Robert Long Foreman is a writer and freelance editor/writer.

He lives in kansas city.

Current Reading: The Vorrh by B. Catling

Current Reading: The Vorrh by B. Catling

I'm traveling home today, it's my birthday, and I've been reading The Vorrh by B. Catling.

It's about a forest no one has ever gone into and come out of alive, and a man who is determined to be the first to do it. It's about European colonization of the rest of the world, and the way the novel moves, turning from one character and scene to another without warning, keeping the reader on their toes at all times, reminds me of nothing less than Gravity's Rainbow.

Everybody loves a rainbow.

One of the interesting things about The Vorrh is that it's got blurbs from people like Tom Waits and Terry Gilliam.
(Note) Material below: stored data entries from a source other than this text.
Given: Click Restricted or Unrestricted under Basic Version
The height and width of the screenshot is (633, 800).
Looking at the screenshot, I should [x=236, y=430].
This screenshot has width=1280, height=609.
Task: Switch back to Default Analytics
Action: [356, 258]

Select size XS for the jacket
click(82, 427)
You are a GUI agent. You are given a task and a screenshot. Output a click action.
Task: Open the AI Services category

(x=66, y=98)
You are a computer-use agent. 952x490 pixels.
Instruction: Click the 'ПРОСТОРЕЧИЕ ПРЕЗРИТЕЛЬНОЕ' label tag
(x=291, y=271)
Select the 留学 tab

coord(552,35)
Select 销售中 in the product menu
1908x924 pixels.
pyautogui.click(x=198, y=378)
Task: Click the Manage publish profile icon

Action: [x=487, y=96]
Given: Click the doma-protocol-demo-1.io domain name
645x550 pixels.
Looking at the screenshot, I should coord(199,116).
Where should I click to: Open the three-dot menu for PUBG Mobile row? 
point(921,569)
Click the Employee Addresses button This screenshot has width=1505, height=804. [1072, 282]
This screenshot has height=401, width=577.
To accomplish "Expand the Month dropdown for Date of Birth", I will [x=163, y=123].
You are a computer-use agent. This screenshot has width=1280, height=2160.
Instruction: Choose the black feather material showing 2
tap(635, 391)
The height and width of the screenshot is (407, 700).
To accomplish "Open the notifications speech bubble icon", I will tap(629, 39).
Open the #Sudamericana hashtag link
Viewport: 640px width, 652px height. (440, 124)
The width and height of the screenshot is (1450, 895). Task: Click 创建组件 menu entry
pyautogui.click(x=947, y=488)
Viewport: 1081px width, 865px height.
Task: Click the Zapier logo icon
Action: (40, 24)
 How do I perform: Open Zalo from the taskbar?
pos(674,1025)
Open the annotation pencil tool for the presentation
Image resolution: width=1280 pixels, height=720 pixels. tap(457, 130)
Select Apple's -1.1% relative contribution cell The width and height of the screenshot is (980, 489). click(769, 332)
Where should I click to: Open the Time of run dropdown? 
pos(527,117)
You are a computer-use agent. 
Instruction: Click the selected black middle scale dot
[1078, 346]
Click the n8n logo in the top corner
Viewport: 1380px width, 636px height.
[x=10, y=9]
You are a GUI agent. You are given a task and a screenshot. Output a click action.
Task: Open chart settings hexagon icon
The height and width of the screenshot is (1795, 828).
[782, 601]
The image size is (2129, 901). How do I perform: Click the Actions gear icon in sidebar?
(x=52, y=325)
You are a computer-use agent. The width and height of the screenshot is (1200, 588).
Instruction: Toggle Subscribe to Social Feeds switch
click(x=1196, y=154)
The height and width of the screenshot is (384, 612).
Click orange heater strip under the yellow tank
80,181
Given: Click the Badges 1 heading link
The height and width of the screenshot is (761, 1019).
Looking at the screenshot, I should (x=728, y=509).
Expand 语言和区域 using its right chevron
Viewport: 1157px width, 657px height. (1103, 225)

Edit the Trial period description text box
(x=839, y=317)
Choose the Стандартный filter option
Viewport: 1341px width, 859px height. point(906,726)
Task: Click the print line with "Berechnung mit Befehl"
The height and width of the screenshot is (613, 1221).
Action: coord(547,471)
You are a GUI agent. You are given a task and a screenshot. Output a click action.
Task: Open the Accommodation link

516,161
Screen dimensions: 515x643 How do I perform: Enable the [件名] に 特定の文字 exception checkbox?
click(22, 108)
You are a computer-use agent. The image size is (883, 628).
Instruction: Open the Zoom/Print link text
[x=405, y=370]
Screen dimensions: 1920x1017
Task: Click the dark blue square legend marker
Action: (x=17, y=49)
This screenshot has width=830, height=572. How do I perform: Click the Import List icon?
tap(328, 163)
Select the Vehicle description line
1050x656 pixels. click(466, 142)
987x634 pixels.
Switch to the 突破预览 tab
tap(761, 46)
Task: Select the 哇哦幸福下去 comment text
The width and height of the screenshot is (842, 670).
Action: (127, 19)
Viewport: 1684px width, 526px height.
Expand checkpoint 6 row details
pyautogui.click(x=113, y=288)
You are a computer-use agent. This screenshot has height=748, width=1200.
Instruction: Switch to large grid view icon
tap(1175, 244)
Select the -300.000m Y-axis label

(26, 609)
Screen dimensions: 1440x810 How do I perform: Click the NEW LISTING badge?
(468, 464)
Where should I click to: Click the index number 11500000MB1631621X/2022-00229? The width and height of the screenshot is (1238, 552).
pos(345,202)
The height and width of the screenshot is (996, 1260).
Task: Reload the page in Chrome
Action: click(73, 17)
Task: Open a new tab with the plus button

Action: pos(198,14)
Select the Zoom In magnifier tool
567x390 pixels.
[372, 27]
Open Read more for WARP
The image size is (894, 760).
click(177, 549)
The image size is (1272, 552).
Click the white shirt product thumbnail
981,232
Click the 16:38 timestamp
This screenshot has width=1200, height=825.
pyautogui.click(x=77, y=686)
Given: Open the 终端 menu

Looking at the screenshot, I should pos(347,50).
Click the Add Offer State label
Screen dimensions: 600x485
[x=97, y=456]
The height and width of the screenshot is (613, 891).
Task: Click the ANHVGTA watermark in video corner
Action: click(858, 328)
It never occurred to me to try to get those from people who don't write books.

Maybe, if/when I publish another book, I'll reach out, for a blurb, to Robbie Robertson, from The Band. Or Rory McIlroy, a golfer I just found out exists by googling golfers.

I know. It wouldn't be the same as Tom Waits.

Maybe I could ask Jon Glaser.

One thing I have been doing, you know, to raise my profile and make a name for myself, is leaving elaborate reviews of businesses on Google Maps that are full of plainly false information and aren't useful at all. I said my favorite thing at the cat shelter was when they had Cat Disco.

I said they played a lot of ABBA. I said the dogs would bark.

I am determined, now, to write things that are less absurd than what I've been writing. I have wanted to bring my work back down to earth.

I've been spending a lot of time looking at paintings, one at a time for close to an hour, at the art museum. It's changing everything. Or at least it seems pretty cool.

I may elaborate at some point. I might keep it to myself.

Would You Want God to Read This Short Story? Well? Would you?

Would You Want God to Read This Short Story? Well? Would you?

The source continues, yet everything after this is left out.